>> Start EXERCISE INPUT

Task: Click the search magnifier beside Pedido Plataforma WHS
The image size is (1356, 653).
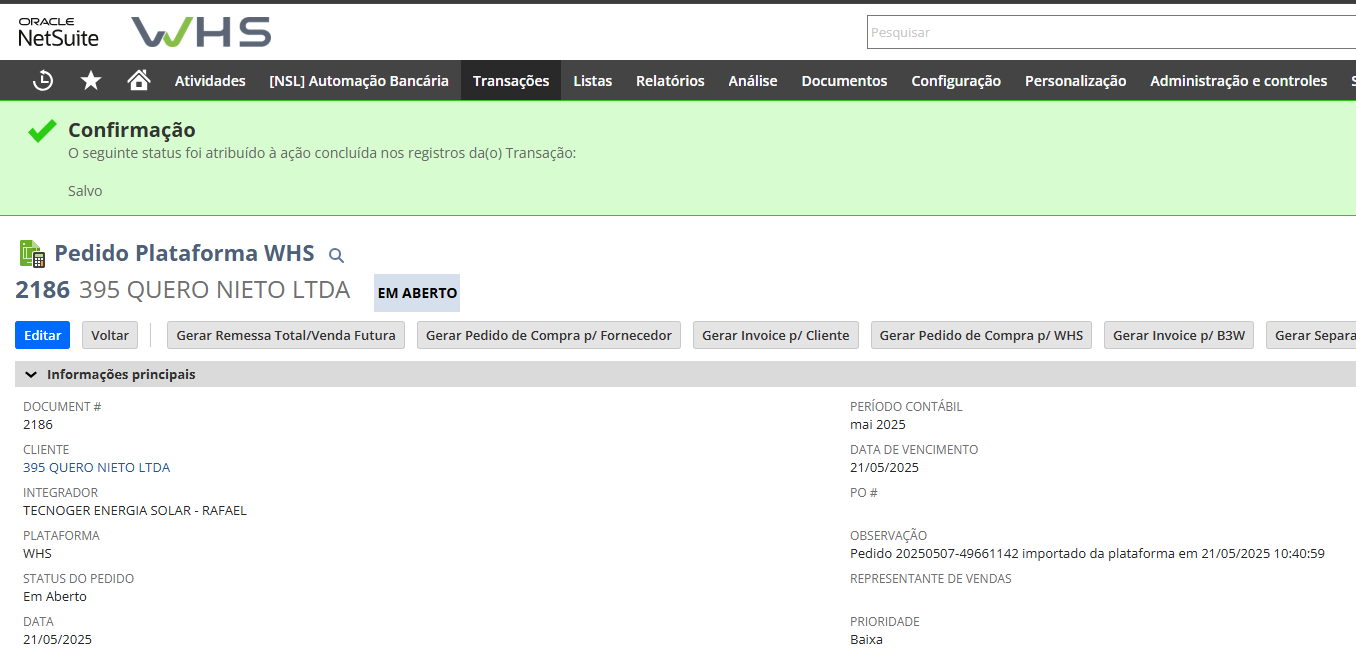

>> End EXERCISE INPUT
>> Start EXERCISE INPUT

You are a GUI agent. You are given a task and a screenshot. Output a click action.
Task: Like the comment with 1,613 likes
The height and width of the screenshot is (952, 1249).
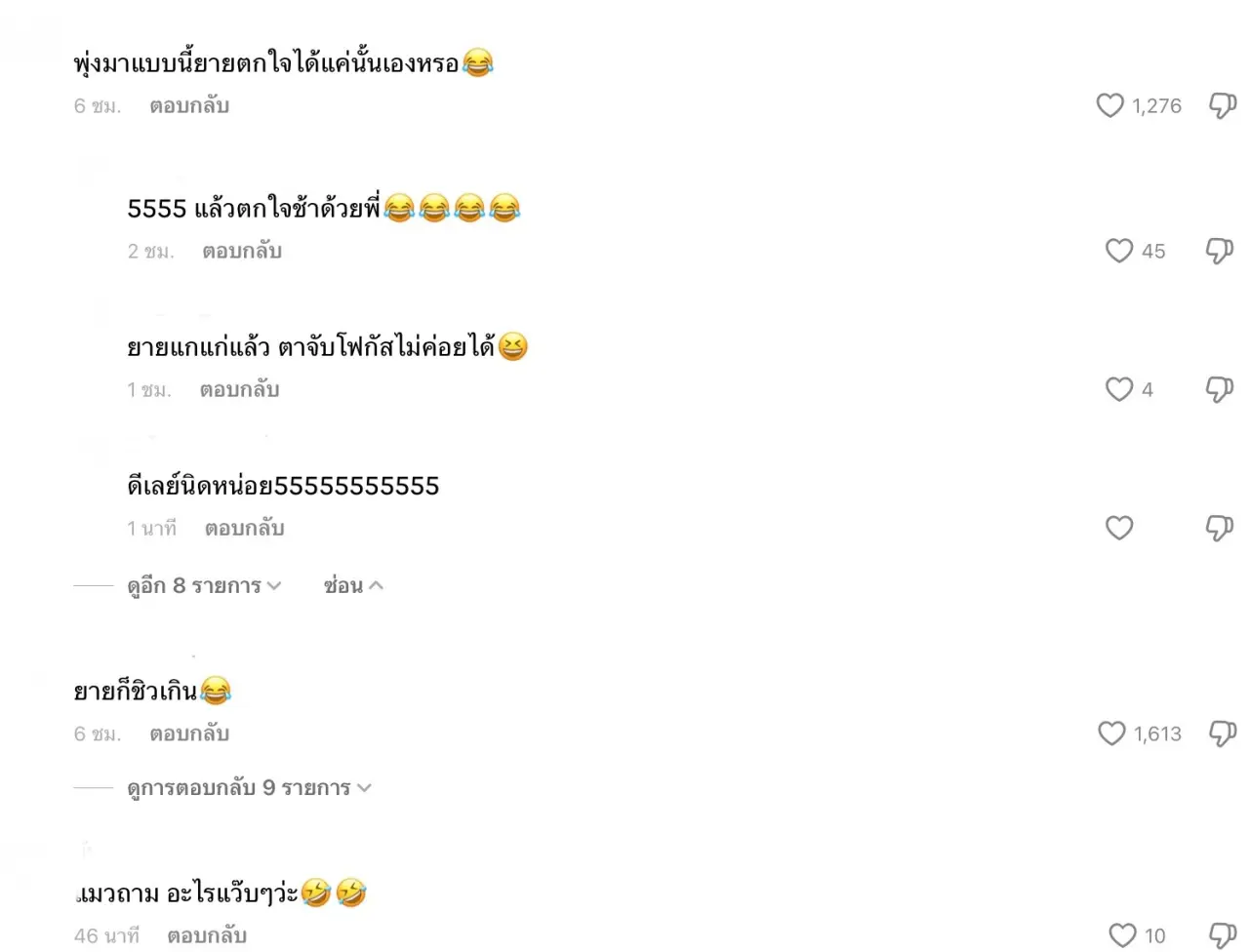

>> End EXERCISE INPUT

• [SET EXERCISE] Update the material from the line with "You are a GUI" to the line with "The height and" by changing "screenshot" to "screen capture", leaving all other text unchanged. Give only those lines.

• [PROBLEM SOLUTION]
You are a GUI agent. You are given a task and a screen capture. Output a click action.
Task: Like the comment with 1,613 likes
The height and width of the screen capture is (952, 1249).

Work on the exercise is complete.